Co-accused in the case are Rekan Karwan, 28, and Raees Jamal, 22, Natasha Akhtar, 22, Sanaf Gulammustafa, 22, Ameer Jamal, 27, and Mohammed Patel, 20.
Outlining the alleged plot, Collingwood Thompson KC, prosecuting, said an agreement was initially allegedly struck with Hussain for Bukhari to pay up to £3,000 for his silence about the affair.
"These messages and these threats reflect no credit on Saqib whatsoever and would in fact amount to a criminal offence of blackmail," he said.
"Whatever that position might have been, it presented Ansreen and Mahek Bukhari with a problem."
He added: "He'd have got the money.
"But of course he would still be in possession of explicit videos and pictures which in theory he could send any time, even after he'd got the money."
He added: "It is clear that Mahek must have turned to one of her friends to assist, and that friend was Rekan Karwan.
"The Crown infer Karwan must have then started speaking to others, who became involved: Raees Jamal, who was also known to Mahek Bukhari.
"He (Jamal) in turn recruited others to help him, notably Natasha Akhtar whose car was used in course of that evening, and the car used, we say, to ram the Skoda Fabia.
"Others became involved.
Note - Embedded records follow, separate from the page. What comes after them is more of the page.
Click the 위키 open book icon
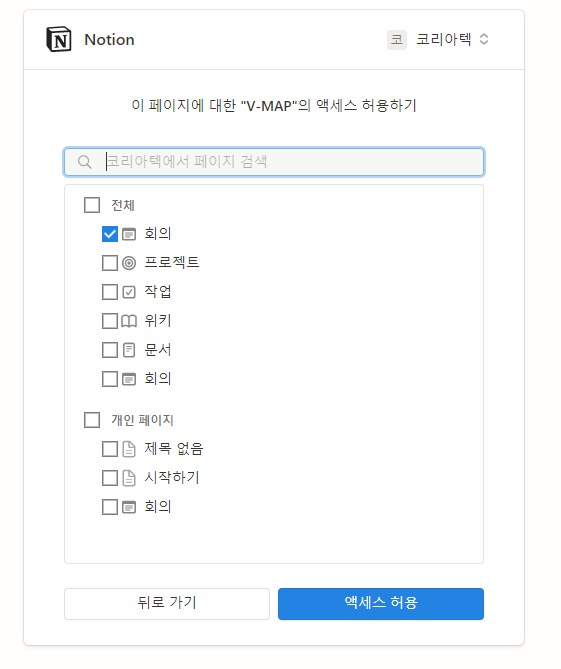This screenshot has width=561, height=669. click(129, 321)
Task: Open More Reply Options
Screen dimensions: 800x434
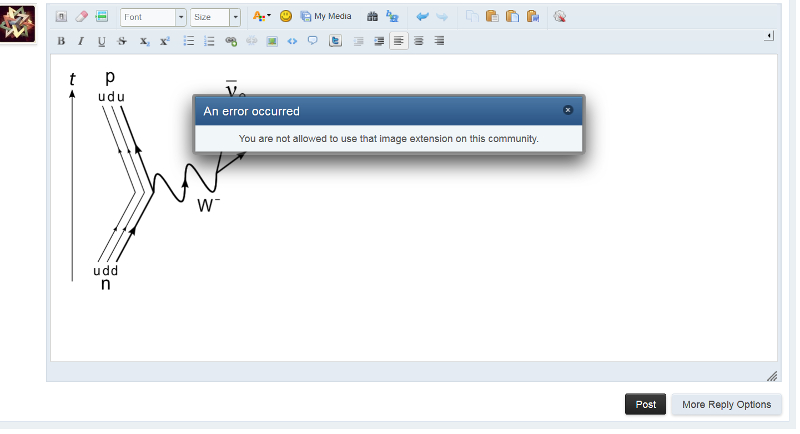Action: click(x=726, y=404)
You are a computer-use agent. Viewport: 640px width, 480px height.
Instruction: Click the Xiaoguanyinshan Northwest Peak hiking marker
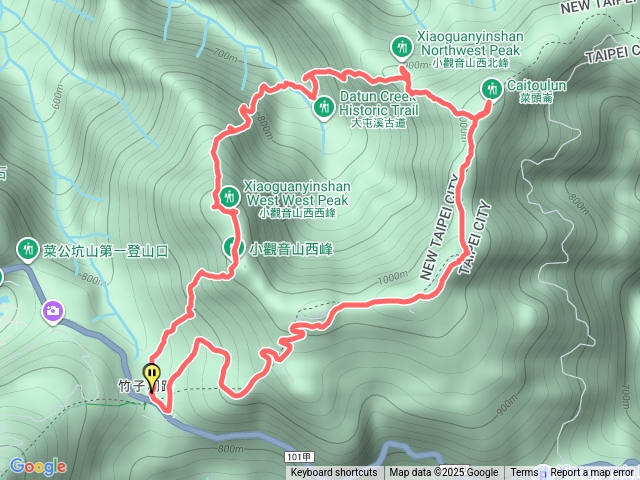point(402,47)
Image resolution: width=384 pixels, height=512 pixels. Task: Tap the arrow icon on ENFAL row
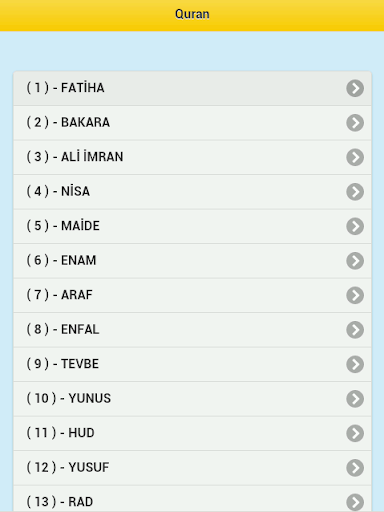(x=355, y=330)
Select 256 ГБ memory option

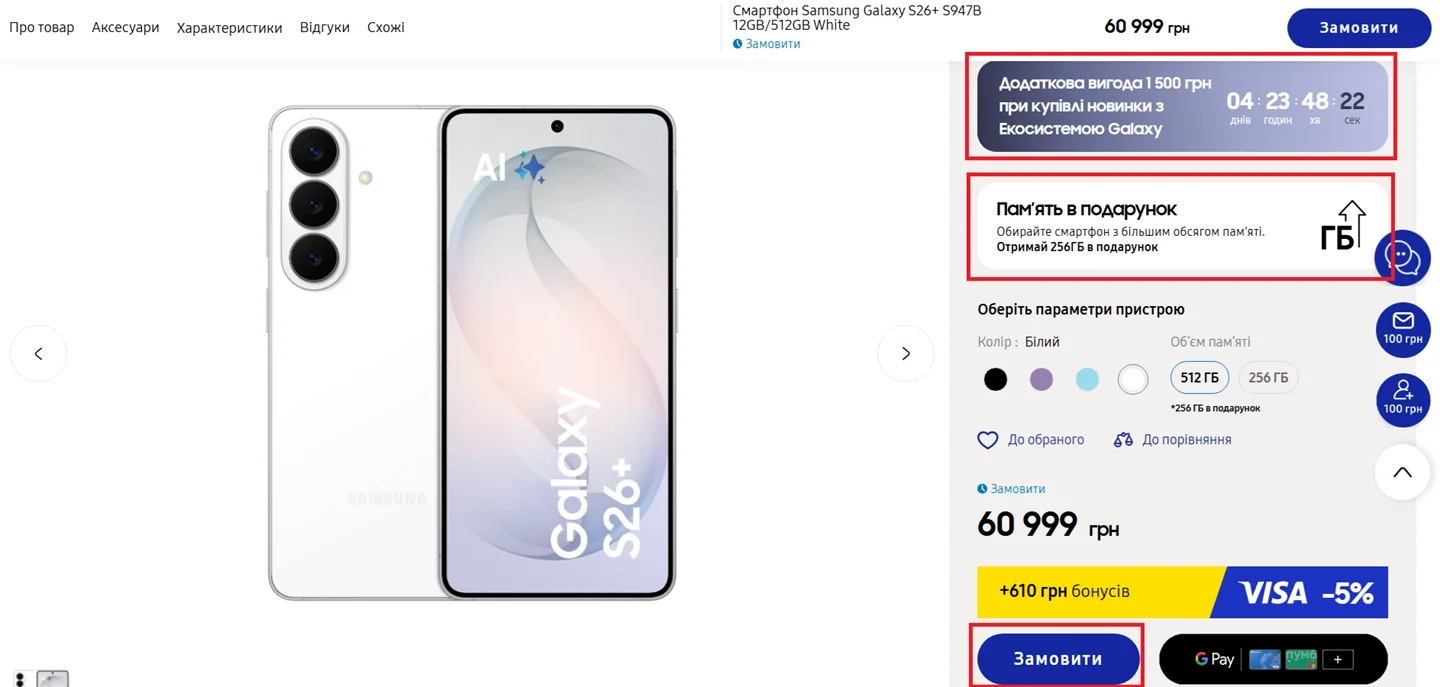(1268, 378)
Between them, the Crown allege, they set a trap."
He continued: "The idea was to lure Saqib into a meeting, the lure being the promise to return the money and to see Ansreen Bukhari.
"Once at that meeting he would then be confronted with numerical superiority and it is hoped, no doubt, he would hand his phone over.
"The Crown case, as you may gather, is, however, if he was not willing to hand his phone over, they were prepared to cause him really serious injury to achieve their ends – if not to silence him permanently."
The three women and five men deny two counts of murder and two alternative charges of manslaughter. The trial continues.